Wednesday was also the first time that I met with my small group. It is a group of about 10 people and we get together for a bible study every wednesday night at Starbucks. That went pretty well I thought. One of the girls in the group talked about having a smallgroup party at her house and she has a nintendo Wii. El Grande Nerdo will be so jealous.

I went to the women's soccer game last night. That was really cool. Then today I volunteered at a local homeless shelter with a couple of other people from one of the student organizations I'm involved with. That was a pretty good time too, and it gave me something to do today, which was the real goal.

That's pretty much my week in review. Just trying to stay busy. My faithful readers are all updated now.

Monday, September 10, 2007

I Guess That Was A Bad Idea

I've been working on learning my spanish vocabulary because the first quiz is on Thursday. I have had trouble remembering the word for floor, so I had this brilliant idea. I decided that I could write the word, "el piso" on the floor in dry erase marker, then I would see it and make the association. I tested a little mark on the floor to make sure the marker would come off, and it did. I then proceeded to write "el piso" on my floor. I went away, and when I checked it later it would not come off. I ended up getting it off with my clorox bleach pen,but maybe that wasn't such a brilliant idea. However, I do remember the word now.
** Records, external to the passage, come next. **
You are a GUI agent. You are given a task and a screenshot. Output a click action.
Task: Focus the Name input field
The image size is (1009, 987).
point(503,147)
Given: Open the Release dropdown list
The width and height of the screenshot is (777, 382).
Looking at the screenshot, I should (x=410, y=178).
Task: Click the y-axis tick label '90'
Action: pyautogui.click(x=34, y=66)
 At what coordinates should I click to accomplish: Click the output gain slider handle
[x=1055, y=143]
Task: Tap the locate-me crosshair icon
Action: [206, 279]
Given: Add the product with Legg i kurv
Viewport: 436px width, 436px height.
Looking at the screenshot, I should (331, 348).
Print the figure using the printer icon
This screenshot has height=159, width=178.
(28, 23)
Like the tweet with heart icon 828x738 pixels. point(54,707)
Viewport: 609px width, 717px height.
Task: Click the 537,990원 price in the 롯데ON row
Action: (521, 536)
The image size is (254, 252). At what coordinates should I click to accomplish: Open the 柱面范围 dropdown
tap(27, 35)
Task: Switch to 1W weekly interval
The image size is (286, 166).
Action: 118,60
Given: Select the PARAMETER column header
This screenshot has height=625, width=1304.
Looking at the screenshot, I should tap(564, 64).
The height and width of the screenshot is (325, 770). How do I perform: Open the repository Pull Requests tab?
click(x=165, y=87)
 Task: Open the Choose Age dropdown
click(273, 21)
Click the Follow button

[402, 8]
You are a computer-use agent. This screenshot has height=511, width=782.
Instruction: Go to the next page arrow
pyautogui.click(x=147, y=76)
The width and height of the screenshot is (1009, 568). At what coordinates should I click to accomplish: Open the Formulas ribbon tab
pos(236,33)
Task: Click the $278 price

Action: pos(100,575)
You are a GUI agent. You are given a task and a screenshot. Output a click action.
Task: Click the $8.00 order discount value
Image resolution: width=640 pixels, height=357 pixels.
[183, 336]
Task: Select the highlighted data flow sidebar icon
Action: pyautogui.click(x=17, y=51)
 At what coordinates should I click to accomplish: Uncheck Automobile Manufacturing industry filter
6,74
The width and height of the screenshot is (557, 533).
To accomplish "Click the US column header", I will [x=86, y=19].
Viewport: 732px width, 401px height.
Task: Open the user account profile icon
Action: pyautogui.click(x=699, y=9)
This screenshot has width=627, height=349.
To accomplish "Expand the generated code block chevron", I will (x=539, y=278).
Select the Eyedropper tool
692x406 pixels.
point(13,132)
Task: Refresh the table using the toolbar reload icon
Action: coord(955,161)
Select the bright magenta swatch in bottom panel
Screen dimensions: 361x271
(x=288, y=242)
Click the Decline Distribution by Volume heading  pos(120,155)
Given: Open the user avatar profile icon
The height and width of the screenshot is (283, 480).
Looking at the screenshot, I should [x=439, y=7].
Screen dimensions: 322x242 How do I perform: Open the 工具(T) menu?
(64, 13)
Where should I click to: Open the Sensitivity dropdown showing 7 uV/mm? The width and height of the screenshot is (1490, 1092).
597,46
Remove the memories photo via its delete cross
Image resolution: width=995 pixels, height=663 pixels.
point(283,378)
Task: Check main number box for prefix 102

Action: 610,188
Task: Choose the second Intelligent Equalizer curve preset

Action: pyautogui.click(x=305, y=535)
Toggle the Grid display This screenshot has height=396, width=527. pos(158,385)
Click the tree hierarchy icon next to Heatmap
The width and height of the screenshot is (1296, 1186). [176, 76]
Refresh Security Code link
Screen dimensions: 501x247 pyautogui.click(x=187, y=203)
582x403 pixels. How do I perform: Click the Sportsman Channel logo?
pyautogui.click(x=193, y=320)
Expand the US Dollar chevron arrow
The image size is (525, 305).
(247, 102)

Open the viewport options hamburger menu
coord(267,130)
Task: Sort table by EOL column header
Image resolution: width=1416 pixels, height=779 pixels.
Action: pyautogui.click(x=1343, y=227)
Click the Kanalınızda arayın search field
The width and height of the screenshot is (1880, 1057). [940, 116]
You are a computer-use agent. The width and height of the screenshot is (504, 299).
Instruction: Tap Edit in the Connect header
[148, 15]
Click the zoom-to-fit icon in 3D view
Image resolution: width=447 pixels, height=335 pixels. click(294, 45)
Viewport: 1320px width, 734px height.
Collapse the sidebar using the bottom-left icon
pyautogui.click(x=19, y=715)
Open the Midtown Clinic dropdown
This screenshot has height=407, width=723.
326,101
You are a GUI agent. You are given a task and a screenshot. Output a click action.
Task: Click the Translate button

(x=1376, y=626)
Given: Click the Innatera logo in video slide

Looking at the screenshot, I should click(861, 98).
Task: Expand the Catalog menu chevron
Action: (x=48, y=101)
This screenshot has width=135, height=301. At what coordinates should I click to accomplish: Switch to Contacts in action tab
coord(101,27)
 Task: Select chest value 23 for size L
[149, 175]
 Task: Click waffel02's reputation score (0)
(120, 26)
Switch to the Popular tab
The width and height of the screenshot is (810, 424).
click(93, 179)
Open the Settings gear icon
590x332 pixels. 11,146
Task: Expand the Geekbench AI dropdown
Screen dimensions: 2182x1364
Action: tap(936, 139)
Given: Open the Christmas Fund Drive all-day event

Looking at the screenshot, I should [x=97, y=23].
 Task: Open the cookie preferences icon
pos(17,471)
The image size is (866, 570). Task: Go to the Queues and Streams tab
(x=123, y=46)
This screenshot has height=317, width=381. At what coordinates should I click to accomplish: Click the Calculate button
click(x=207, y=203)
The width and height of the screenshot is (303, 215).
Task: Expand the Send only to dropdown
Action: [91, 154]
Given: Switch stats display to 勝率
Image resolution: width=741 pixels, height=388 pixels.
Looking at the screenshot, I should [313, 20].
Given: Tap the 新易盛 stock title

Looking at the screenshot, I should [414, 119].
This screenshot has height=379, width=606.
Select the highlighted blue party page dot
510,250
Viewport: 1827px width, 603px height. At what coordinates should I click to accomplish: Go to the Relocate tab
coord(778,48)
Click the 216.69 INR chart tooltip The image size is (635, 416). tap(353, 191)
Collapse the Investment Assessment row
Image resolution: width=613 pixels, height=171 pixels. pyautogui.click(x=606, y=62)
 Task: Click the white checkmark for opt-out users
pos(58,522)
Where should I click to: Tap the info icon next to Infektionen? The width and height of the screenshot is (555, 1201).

Saturday, September 8, 2007

Not So Exciting City Life

Well it is the weekend, which in university terms means no classes. I have come to realize that most people that go to the University of Akron choose it because they live near by. That means that they all go home on the weekends. It is really weird to walk around campus and only pass a few people when during the week there are roughly 24,000 students bopping around.

Since I am not one of the fortunate ones that gets to return home every weekend, I have to find something to occupy my time with here. There is of course some homework and reading that I could do to prepare for classes next week, but I didn't want to do that the whole weekend. I decided that to kill some time I would head out into the big city and see what I could find. So I left campus and headed for the really big buildings, but when I got there I found a whole lot of nothing going on. There were some bars and hole in the wall restaurants, but not much more than that. Oh, and there was a Farmer's Market. What could be more exciting than a Famer's Market? Ha.

As I was walking around I saw a car pass that looked like Eddy. It made me wish that I had a car now. If I had a car maybe I could at least find a Wal-Mart or some other recognizable business, but alas I have no car, and no Wal-Mart. What is a girl to do?

I did work out today after my hike around Akron, but I've pretty much exausted all of my options. I will probably have to resort to doing homework now. I guess big city life isn't really all it's made out to be.

Thursday, September 6, 2007

Happy Birthday

Happy 14th Birthday to El Nerdo Grande (ha ha, I make myself laugh)




Tuesday, September 4, 2007

A Wonderful Weekend

I had been anticipating coming home for the weekend all last week, and my expectations were met. I have had a super fun time and I got to catch up with somethings the I had missed even being away only a week. I was able to go to a soccer game, a cross country meet this evening, a smokin' hot bon fire, and just do the whole "hanging out" thing. Now I am sad to say that the weekend has come to an end, but I suppose it is time to go back to school.

I consider last weeks absence sort of a pre- leaving for college time because now it is going to be quite a bit longer than a week before I am scheduled to visit again. I still need you guys to pray for me. I need all the help I can get. But I do want to say thanks to everyone for making this weekend great. I will miss you guys, and I can't wait to see you again. Until then, I'll try to keep updating regularly.